Dans un français toujours impeccable, l'ancien ministre Clifford Lincoln, qui a aujourd'hui 85 ans, se souvient des événements. Sa mémoire est sans faille.

«Quand j'étais arrivé en poste [à la fin de 1985], j'avais mandaté un avocat très compétent pour s'occuper de ce dossier. Daniel Green et la Société pour combattre la pollution m'avaient convaincu que Saint-Basile était un désastre en puissance.»

«Il n'y avait aucune clôture à l'extérieur, à l'intérieur c'était le fouillis, les barils étaient pêle-mêle, il y avait des torchons imbibés d'huile, les carreaux étaient brisés. Le bâtiment n'était pas à l'épreuve du feu, un pyromane a lancé une torche... Comment a-t-on pu donner un permis à Lévy en premier lieu, c'est un grand mystère!», lance l'ancien politicien.

Comme l'incendie est survenu par la suite, «j'ai dû prendre la responsabilité, mais on devrait demander des explications à ceux qui ont permis ça au centre de Saint-Basile». M. Lévy avait un autre centre, dans des conditions similaires, à Shawinigan.

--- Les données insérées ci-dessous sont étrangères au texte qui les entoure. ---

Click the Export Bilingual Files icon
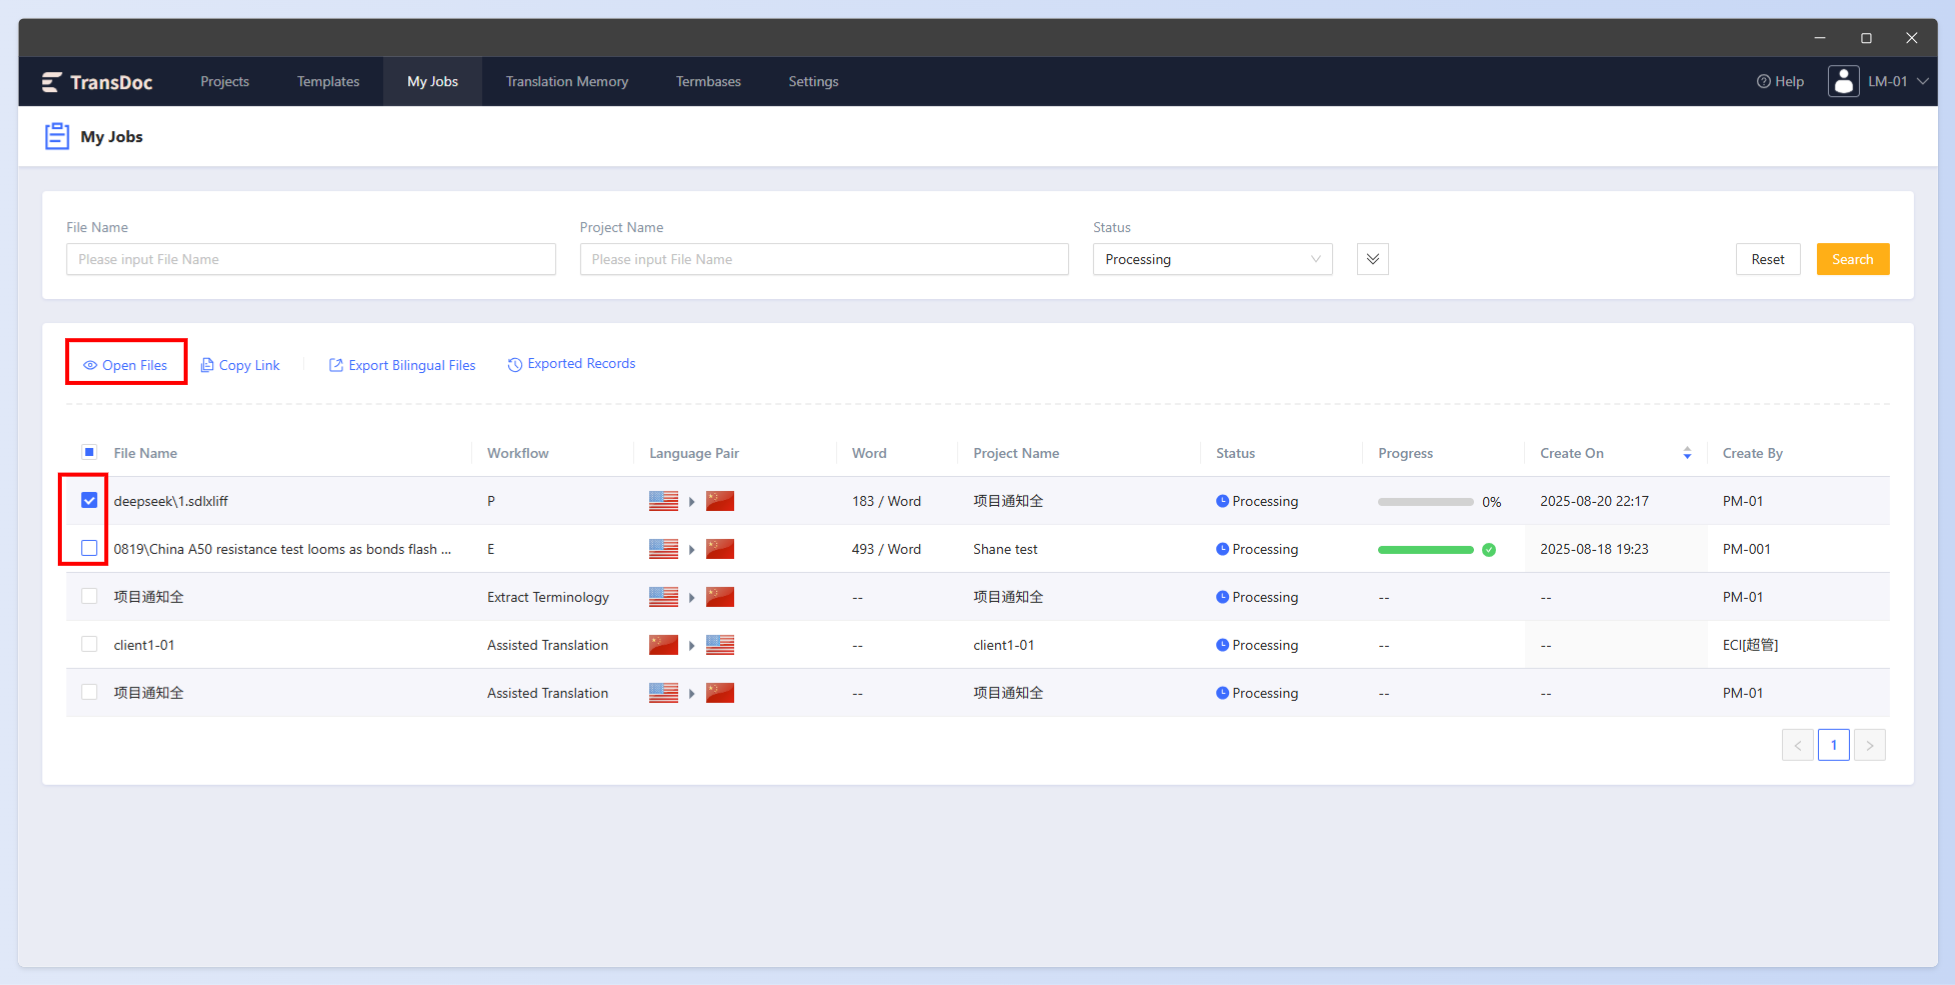 point(336,365)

Un peu avant les élections de 1989, le gouvernement Bourassa envoie les barils qui restent sur un navire russe à destination de l'Angleterre. Là-bas, la population refuse de recevoir la cargaison empoisonnée. Le navire fait marche arrière et revient donc au Québec.

Pour les entreposer, le gouvernement choisit Manic 2, dans la circonscription de Saguenay - le député Ghislain Maltais n'avait pas appuyé Robert Bourassa à la course à la direction de 1983. La population de Baie-Comeau manifeste, les barils devront être escortés par la brigade antiémeute de la Sûreté du Québec. Il faudra attendre 10 ans avant qu'ils ne soient mis hors d'état de nuire.